Tally the lines below that contain the word "Start". Only the total should be given.

=== Extracted information ===
****
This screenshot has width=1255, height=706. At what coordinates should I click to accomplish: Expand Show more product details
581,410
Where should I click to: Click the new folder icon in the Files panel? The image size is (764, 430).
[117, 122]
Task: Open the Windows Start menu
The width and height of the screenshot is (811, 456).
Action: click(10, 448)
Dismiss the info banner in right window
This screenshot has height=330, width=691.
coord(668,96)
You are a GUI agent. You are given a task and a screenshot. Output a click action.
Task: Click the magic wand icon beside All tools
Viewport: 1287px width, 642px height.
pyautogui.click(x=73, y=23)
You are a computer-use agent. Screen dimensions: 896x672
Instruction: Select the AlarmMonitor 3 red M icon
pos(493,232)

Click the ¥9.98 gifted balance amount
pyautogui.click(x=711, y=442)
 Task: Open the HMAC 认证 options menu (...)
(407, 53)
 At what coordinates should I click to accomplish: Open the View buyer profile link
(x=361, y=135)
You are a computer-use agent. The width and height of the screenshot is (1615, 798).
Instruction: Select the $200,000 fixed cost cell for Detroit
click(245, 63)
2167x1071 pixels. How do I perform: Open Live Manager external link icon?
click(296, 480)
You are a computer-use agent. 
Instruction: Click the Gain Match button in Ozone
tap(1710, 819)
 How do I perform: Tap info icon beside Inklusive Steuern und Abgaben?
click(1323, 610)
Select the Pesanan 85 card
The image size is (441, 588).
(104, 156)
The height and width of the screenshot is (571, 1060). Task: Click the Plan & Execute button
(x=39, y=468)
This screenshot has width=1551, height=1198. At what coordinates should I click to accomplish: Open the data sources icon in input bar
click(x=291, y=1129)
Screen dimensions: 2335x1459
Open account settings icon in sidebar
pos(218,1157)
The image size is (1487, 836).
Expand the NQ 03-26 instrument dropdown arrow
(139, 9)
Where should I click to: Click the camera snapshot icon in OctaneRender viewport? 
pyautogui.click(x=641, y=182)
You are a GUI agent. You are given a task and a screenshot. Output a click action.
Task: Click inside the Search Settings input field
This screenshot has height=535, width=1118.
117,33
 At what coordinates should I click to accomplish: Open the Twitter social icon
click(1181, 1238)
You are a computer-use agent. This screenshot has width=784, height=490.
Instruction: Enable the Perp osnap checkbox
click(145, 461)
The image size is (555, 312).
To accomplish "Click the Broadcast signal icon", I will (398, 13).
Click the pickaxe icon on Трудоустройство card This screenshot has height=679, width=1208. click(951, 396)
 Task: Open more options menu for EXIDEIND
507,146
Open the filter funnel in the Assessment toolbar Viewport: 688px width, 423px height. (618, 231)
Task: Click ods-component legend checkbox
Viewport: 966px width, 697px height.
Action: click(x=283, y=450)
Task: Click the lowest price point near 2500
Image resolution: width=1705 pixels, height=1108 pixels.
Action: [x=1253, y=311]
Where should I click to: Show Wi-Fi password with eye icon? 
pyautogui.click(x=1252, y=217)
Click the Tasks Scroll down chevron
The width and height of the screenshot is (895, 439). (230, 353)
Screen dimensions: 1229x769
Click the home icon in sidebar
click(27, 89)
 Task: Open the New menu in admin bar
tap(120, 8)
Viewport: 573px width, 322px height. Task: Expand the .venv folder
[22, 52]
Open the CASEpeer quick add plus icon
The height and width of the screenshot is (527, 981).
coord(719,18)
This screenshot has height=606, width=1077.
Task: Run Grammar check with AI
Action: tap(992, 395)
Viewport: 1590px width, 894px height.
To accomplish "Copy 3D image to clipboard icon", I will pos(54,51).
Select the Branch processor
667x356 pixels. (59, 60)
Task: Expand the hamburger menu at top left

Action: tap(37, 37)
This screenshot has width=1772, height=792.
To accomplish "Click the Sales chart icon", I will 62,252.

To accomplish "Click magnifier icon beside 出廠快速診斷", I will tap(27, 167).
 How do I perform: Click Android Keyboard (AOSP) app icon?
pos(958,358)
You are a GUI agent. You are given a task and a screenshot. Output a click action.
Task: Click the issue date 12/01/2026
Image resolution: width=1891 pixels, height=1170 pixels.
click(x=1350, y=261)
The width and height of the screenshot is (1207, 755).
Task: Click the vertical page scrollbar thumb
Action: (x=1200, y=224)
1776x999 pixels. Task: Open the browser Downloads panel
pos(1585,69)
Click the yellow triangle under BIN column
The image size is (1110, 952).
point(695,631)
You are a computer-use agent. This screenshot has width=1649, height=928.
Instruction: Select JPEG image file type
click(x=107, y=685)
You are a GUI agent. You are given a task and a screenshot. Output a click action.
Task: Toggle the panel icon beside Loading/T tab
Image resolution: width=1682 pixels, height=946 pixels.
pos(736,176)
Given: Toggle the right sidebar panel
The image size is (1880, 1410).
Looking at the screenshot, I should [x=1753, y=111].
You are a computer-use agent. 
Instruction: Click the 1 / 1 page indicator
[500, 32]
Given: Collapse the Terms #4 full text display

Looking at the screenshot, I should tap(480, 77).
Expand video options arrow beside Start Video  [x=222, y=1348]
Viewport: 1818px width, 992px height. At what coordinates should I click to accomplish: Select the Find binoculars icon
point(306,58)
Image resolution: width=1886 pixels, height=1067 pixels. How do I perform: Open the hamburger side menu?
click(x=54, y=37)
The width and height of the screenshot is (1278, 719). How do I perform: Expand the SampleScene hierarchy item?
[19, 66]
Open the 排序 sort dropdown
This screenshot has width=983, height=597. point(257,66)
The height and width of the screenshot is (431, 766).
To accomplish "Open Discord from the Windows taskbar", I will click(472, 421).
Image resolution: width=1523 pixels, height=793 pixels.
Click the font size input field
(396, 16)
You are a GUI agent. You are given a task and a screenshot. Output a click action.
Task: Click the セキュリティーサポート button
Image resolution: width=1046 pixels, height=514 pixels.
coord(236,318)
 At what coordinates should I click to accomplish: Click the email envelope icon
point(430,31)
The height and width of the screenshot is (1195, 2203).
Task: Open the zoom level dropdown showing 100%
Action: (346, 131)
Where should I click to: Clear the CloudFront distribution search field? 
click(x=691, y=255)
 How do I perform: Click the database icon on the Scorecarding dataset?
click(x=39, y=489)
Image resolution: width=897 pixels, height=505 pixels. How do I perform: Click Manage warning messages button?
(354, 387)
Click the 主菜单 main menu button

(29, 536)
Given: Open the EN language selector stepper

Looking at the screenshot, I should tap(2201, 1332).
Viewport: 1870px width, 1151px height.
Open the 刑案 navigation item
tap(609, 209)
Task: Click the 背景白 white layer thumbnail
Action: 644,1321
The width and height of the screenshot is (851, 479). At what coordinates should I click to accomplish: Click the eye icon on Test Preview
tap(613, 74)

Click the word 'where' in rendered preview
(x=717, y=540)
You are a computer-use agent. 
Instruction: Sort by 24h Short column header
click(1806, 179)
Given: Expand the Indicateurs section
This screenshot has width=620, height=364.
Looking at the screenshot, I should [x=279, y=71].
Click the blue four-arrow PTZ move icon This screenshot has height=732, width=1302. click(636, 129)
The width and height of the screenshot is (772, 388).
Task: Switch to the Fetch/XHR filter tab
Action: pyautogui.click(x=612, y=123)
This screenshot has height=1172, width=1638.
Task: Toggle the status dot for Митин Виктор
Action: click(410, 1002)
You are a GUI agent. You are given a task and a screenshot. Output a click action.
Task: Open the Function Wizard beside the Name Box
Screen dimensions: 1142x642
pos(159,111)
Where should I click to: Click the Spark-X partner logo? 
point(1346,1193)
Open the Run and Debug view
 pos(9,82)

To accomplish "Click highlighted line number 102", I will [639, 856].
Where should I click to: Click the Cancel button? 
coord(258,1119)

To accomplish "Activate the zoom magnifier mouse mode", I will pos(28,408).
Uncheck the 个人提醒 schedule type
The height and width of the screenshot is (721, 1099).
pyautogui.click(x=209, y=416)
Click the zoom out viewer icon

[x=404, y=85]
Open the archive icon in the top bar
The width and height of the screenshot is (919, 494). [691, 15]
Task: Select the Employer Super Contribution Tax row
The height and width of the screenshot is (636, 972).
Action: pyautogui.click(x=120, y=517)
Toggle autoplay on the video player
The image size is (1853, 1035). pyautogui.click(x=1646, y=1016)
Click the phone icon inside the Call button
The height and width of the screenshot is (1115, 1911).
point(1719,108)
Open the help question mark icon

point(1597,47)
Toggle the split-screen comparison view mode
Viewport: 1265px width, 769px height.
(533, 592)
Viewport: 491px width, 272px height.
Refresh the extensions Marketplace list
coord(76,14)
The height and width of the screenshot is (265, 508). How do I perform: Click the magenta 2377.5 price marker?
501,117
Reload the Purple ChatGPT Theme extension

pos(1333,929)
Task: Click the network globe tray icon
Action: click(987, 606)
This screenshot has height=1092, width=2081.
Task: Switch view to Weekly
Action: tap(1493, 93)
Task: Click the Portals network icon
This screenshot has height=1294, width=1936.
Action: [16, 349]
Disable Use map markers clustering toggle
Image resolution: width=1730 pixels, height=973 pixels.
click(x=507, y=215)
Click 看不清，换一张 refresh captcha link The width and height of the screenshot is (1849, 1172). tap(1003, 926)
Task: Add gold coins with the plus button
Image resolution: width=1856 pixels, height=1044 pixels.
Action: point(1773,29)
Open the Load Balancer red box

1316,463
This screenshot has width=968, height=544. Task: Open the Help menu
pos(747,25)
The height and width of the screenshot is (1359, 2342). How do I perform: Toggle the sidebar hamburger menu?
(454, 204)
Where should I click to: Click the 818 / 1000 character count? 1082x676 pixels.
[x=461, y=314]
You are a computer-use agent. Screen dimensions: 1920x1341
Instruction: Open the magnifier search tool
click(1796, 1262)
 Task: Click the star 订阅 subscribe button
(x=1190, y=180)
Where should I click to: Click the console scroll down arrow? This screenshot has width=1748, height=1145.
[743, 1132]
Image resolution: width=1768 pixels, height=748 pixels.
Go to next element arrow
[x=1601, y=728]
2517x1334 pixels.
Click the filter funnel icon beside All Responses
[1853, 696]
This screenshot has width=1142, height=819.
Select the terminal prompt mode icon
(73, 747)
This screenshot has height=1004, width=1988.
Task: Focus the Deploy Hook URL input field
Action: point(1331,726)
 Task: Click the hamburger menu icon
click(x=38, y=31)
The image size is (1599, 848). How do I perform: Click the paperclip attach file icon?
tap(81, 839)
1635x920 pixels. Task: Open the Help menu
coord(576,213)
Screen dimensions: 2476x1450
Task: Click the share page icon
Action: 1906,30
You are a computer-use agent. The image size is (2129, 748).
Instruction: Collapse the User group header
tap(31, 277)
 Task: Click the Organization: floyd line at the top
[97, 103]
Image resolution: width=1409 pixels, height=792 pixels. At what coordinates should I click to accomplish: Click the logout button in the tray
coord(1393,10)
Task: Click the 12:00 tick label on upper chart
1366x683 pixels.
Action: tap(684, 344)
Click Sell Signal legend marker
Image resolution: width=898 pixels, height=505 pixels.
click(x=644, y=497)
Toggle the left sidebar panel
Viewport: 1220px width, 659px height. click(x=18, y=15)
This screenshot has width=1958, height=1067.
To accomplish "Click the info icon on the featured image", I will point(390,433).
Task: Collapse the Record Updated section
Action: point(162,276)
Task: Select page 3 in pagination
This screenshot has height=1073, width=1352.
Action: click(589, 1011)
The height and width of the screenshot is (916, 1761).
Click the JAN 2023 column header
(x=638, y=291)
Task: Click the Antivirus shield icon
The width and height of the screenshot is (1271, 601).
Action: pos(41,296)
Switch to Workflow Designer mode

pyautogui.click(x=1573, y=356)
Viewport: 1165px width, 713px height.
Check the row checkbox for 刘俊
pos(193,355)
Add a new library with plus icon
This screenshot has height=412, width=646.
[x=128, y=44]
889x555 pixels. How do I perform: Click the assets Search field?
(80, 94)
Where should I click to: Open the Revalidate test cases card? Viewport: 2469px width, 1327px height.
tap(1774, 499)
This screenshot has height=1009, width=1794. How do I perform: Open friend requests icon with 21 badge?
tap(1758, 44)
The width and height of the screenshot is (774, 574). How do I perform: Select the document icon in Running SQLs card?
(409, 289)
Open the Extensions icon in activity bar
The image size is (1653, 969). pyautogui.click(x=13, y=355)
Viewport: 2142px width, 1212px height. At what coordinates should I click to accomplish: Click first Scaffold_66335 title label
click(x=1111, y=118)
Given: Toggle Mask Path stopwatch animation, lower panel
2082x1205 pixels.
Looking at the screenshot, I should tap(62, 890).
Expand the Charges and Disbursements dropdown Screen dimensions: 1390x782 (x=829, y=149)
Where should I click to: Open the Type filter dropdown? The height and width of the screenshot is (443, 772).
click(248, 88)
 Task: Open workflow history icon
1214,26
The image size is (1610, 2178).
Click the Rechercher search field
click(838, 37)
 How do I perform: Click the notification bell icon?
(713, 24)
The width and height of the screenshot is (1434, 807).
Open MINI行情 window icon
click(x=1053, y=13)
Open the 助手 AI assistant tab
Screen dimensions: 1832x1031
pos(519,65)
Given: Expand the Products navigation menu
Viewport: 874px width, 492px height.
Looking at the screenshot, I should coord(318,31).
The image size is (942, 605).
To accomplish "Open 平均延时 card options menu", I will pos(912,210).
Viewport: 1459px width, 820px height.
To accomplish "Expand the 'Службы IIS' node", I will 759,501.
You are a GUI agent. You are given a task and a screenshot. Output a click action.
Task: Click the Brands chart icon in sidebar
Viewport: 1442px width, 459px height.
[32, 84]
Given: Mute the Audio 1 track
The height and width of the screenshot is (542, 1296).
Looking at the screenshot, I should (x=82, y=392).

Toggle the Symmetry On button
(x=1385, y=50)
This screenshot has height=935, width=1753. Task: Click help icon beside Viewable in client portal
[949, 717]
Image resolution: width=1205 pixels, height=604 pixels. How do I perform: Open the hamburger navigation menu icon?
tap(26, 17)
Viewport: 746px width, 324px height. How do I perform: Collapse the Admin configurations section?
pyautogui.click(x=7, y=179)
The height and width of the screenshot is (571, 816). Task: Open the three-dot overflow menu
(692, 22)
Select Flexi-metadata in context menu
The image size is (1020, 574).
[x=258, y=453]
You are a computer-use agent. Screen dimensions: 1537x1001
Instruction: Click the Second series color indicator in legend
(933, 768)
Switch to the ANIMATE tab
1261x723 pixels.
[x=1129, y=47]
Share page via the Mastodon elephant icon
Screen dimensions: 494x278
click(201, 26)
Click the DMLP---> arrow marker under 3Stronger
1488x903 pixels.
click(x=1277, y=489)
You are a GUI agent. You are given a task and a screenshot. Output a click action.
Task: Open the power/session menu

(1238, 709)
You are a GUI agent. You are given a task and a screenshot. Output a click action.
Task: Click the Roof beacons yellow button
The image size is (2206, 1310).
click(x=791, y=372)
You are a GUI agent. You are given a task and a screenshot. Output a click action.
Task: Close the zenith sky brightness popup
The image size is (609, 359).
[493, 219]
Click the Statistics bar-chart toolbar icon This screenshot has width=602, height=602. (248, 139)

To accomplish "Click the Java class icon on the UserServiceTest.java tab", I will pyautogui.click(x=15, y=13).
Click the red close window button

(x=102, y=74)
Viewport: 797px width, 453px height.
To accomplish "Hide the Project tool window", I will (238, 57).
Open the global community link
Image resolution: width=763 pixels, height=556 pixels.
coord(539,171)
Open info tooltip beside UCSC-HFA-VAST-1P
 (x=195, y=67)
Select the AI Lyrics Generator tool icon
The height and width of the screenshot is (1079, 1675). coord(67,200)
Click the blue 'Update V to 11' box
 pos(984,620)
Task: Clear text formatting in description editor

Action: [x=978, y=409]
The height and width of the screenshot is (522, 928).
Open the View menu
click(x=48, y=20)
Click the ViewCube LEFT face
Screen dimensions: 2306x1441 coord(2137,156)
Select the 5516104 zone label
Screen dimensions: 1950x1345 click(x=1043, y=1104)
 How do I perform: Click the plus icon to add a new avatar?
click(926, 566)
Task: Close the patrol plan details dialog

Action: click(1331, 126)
****
=== Solution to this exercise ===
2